> _Problem requirements_: Starting with the line that holds "Click the dimmed", reproduce each line through the last one of the data, exactly as written. Pictures are not copied.

-------

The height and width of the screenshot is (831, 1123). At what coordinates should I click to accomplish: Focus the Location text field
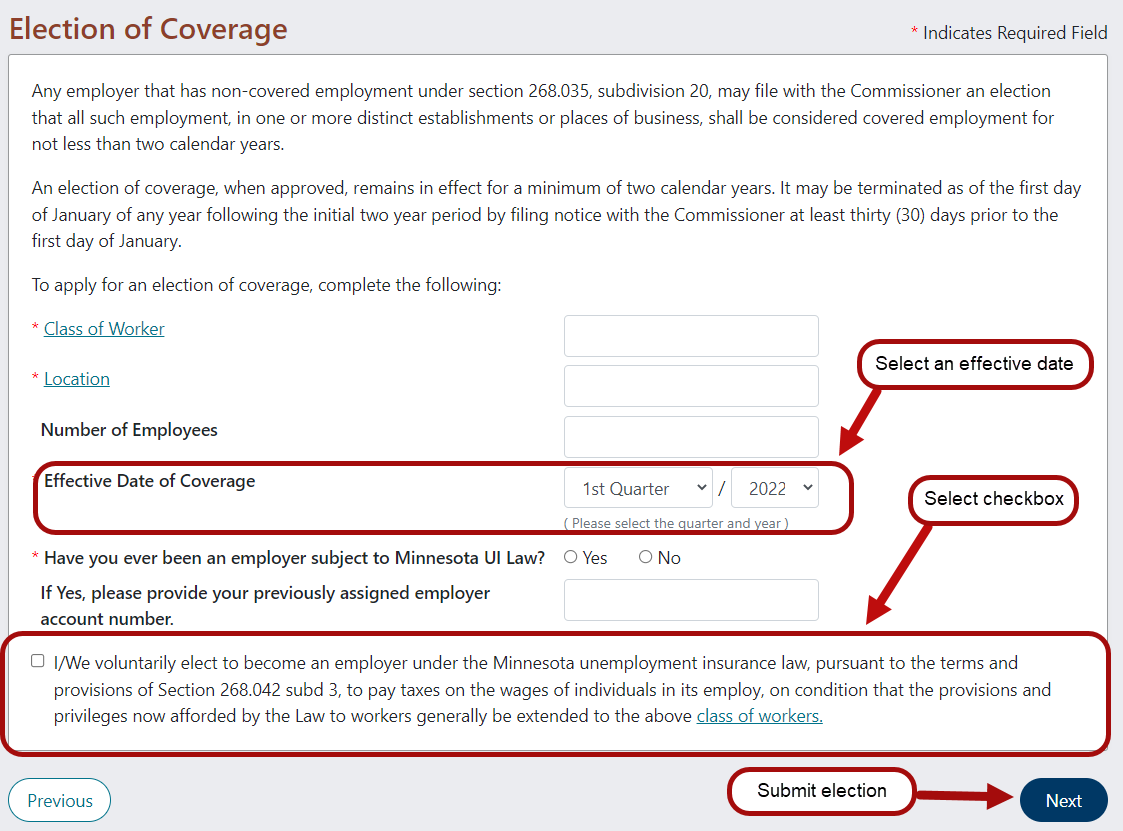pyautogui.click(x=691, y=386)
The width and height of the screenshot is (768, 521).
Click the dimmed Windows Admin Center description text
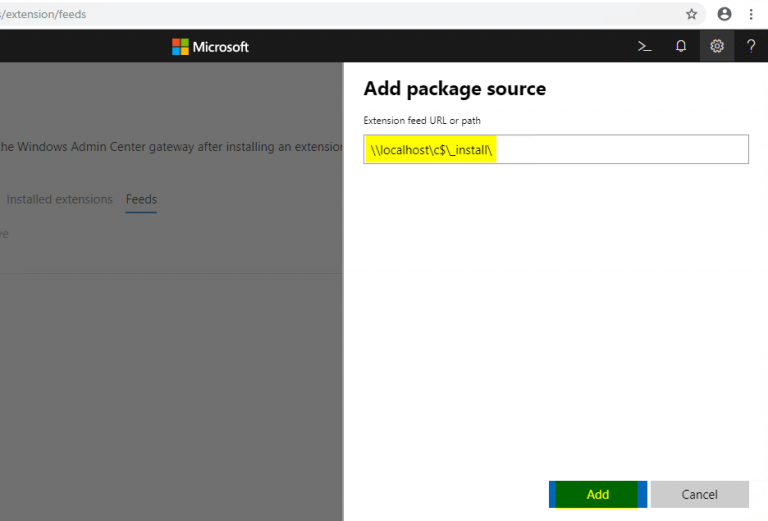click(x=170, y=147)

-------

> _Task result_:
Click the dimmed Windows Admin Center description text
click(x=170, y=147)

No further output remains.